Fue un breve respiro para sus pies. «Las manos de mi hija se estaban poniendo moradas», le dijo. «Pensé que no lo iba a lograr».
Puntos de control en el camino
El camino a casa implicaba tener más que resistencia. Tambo también tuvo que sortear los controles policiales establecidos para evitar que los residentes de Lima, el epicentro del coronavirus del país, propagaran el virus en zonas rurales.
En San Ramón, poco antes que Tambo entrara en la selva, un policía la interrogó. «No puede pasar por aquí con niños», dijo el oficial. Tambo negoció con él. «Solo voy a regresar a mi granja, en Chaparnaranja, donde ya llevo una semana», dijo.
Era mentira. No le podía decir al oficial que venía de Lima, o él no le permitiría continuar su viaje.
Pero la madre exhausta perseveró. Ella estaba haciendo lo que tenía que hacer para sobrevivir, dijo. El virus no era tan aterrador como morir de hambre.
Después de siete días y noches, y de recorrer 300 millas, Tambo y sus hijos llegaron a su provincia natal, la región de Ucayali, donde también vive el pueblo indígena Ashaninka.
Había un último obstáculo en su camino —la entrada al territorio estaba prohibido por el virus.
«¿Qué sucedería si una persona infectada entra? ¿Cómo escaparemos?», le dijo uno de los líderes locales Ashaninka. «El único respirador que tenemos es el aire. Nuestro centro de salud no tiene nada para combatir el virus.»
Pero Tambo estaba decidida. Negoció con los líderes locales y le permitieron volver a casa —con la condición de que ella y los niños se aislaran durante 14 días.

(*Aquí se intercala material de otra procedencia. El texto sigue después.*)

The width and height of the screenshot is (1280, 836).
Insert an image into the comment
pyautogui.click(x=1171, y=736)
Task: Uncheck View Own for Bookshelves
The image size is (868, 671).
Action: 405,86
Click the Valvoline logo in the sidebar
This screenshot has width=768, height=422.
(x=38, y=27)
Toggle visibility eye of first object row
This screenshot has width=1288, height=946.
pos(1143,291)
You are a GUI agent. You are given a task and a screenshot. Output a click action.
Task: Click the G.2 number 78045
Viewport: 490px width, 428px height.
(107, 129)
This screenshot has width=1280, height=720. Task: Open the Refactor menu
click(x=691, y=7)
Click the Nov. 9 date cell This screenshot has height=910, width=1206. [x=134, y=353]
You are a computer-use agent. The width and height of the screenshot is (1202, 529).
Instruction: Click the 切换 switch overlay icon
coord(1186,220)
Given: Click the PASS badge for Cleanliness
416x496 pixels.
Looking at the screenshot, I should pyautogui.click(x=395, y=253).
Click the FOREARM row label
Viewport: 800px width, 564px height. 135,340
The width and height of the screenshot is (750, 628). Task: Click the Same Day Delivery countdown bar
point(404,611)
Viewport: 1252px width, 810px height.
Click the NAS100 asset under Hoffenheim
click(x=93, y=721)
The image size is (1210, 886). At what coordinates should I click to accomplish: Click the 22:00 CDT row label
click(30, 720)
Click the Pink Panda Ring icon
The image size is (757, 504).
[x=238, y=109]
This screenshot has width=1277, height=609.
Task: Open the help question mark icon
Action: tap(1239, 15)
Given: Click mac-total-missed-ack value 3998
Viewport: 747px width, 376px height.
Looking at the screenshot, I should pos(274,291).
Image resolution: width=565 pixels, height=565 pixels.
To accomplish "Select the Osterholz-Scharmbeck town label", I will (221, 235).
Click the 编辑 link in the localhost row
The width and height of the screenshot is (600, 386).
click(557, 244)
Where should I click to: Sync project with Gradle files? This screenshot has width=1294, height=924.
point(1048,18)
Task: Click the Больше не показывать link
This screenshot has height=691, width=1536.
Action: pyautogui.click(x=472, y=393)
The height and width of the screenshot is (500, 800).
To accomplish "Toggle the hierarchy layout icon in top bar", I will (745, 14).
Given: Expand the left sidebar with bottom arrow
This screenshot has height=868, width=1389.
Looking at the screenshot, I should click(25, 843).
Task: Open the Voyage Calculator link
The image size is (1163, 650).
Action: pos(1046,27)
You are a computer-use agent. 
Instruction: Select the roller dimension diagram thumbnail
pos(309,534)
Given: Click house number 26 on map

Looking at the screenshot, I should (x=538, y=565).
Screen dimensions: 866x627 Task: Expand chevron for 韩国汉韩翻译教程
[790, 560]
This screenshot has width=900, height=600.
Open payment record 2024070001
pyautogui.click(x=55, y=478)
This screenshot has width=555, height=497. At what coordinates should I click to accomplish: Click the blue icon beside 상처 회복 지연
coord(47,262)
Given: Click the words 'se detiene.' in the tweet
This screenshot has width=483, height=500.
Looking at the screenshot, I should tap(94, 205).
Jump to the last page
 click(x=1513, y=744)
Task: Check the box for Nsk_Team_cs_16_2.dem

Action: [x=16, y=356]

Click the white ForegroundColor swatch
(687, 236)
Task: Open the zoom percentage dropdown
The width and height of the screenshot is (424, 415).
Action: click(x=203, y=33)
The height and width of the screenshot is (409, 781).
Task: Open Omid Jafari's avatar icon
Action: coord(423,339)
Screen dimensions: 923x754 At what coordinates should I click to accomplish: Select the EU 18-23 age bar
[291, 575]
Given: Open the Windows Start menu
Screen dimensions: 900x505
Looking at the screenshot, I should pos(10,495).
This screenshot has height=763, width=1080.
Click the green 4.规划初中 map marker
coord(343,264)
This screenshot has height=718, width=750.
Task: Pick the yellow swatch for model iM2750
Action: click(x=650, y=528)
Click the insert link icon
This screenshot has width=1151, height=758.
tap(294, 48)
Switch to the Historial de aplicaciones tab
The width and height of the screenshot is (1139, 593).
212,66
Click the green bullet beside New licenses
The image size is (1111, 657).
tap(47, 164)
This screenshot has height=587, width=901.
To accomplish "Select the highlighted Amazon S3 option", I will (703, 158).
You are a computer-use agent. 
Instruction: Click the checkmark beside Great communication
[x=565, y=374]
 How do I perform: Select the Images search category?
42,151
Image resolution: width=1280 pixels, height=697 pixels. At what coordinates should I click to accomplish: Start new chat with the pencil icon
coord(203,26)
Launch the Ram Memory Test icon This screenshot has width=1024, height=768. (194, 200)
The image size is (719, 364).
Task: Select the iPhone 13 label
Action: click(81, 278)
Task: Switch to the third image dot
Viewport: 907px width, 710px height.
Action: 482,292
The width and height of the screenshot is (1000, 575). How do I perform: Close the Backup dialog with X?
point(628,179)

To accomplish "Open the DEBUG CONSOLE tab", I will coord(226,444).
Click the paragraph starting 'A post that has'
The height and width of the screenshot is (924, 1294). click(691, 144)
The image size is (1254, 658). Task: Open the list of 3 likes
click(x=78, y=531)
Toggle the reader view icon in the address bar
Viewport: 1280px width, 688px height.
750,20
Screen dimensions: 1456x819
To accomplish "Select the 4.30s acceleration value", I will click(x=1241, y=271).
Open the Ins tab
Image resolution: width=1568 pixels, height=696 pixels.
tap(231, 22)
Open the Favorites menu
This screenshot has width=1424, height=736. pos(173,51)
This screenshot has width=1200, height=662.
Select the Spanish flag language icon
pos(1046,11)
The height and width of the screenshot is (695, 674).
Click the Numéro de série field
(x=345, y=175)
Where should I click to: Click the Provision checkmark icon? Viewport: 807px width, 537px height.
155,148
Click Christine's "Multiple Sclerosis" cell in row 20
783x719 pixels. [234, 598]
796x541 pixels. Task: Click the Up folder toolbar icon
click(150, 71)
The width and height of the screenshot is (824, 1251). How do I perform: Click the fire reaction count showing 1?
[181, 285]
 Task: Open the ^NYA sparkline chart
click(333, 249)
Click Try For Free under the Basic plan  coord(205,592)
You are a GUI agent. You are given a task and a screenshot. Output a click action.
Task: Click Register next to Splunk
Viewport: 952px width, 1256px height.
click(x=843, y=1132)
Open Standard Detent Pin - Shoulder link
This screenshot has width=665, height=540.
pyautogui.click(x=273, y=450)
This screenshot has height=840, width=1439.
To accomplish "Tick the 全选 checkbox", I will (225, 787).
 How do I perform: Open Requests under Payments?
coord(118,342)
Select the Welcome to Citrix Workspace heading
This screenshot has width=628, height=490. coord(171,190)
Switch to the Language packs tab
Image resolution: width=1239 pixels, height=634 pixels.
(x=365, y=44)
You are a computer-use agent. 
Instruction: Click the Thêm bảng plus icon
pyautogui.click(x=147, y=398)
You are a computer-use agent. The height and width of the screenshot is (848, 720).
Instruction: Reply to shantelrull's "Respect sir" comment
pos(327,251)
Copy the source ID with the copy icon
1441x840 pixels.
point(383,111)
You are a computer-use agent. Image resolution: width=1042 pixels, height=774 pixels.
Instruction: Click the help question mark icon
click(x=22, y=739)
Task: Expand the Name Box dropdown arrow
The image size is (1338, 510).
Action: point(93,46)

Llegaron en la noche. Tambo se sintió abrumada cuando los perros de la familia corrieron a recibirlos. Ella se arrodilló y sollozó, agradeciendo a Dios por haberla llevado a casa, mientras los animales meneaban la cola y acariciaban al niño en sus brazos.
Mientras las lágrimas fluían, su marido, Kafet, y su suegro salieron de la oscuridad.
Había alegría pero distancia. Nadie se podía tocar. Nadie se podía abrazar por el virus.
«Fue muy difícil, sufrimos mucho», les dijo entre lágrimas. «No quiero volver a ir a Lima nunca más. Pensé que moriría allí con mis hijas».
Guillermo Galdos informó desde Perú y Gena Somra escribió desde Atlanta. CNN Wire contribuyó con este informe.